- _Task brief_
Extract each line of the entries below that contains the word "screenshot".

- _Records shown_
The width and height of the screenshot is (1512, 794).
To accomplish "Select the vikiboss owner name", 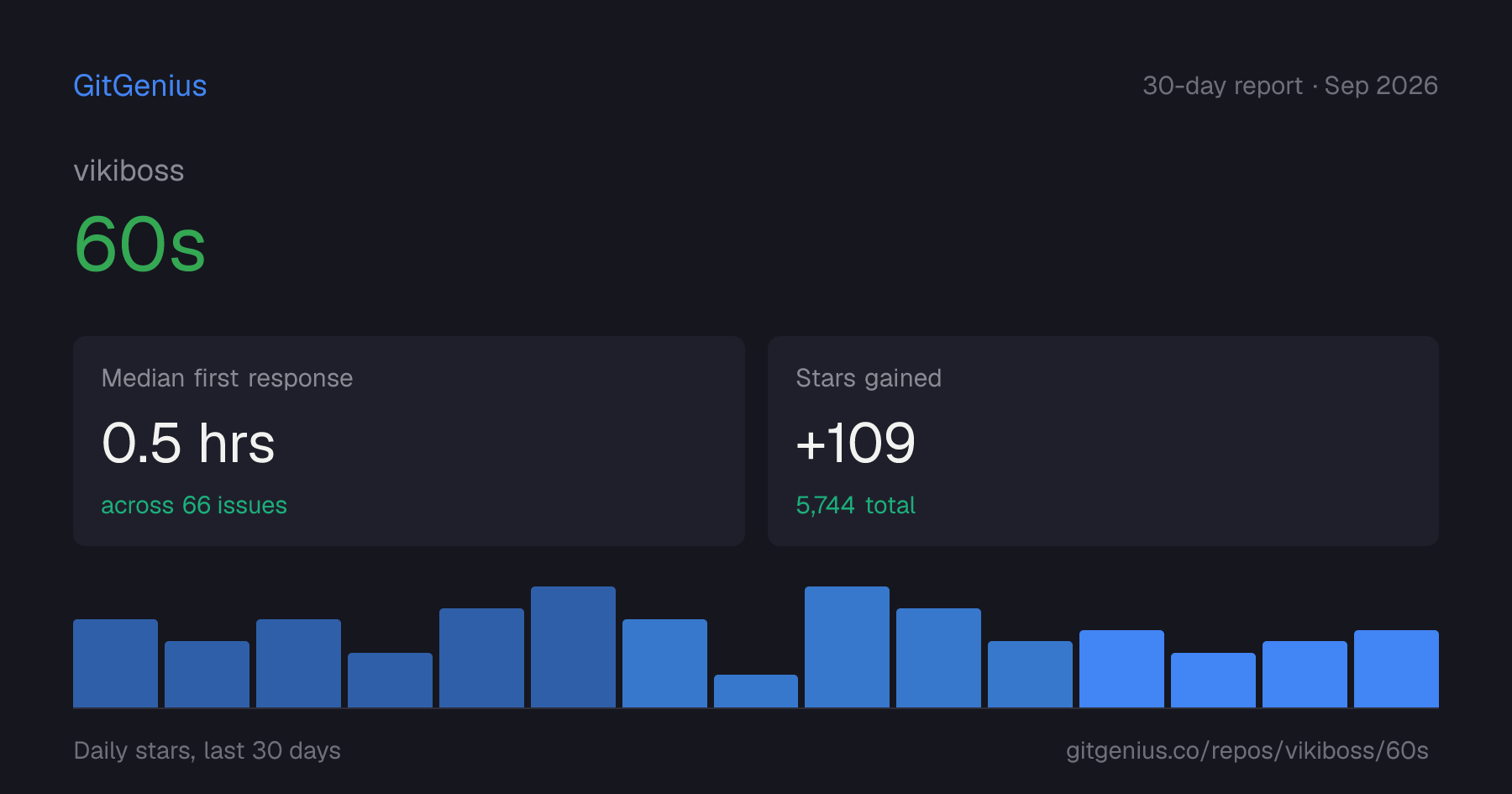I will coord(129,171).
--
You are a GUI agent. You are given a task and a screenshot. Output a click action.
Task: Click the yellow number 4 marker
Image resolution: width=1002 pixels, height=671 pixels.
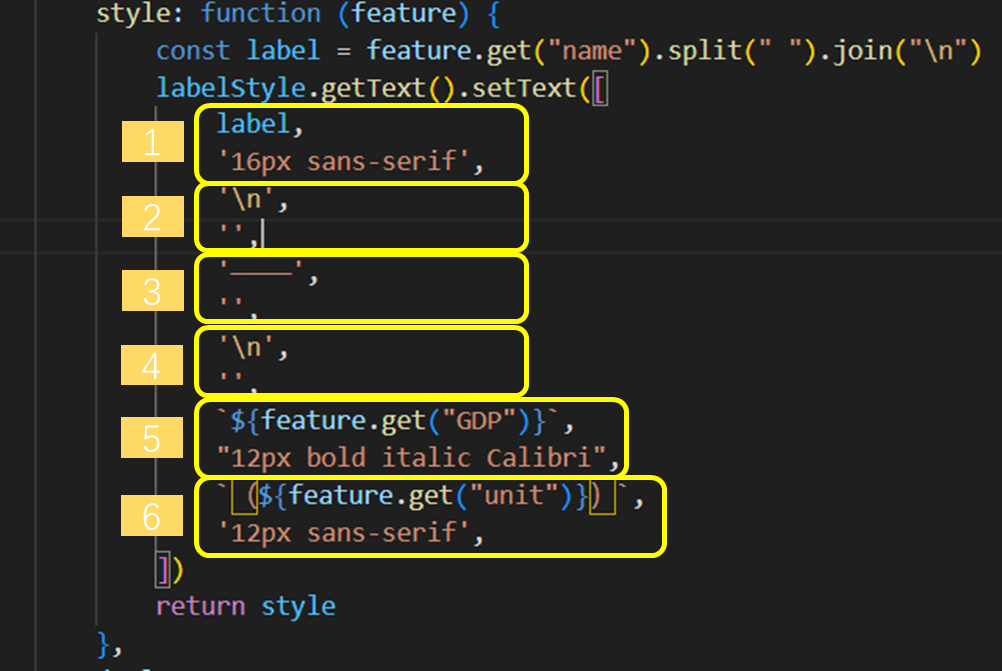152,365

- _Response_
The width and height of the screenshot is (1512, 794).
You are a GUI agent. You are given a task and a screenshot. Output a click action.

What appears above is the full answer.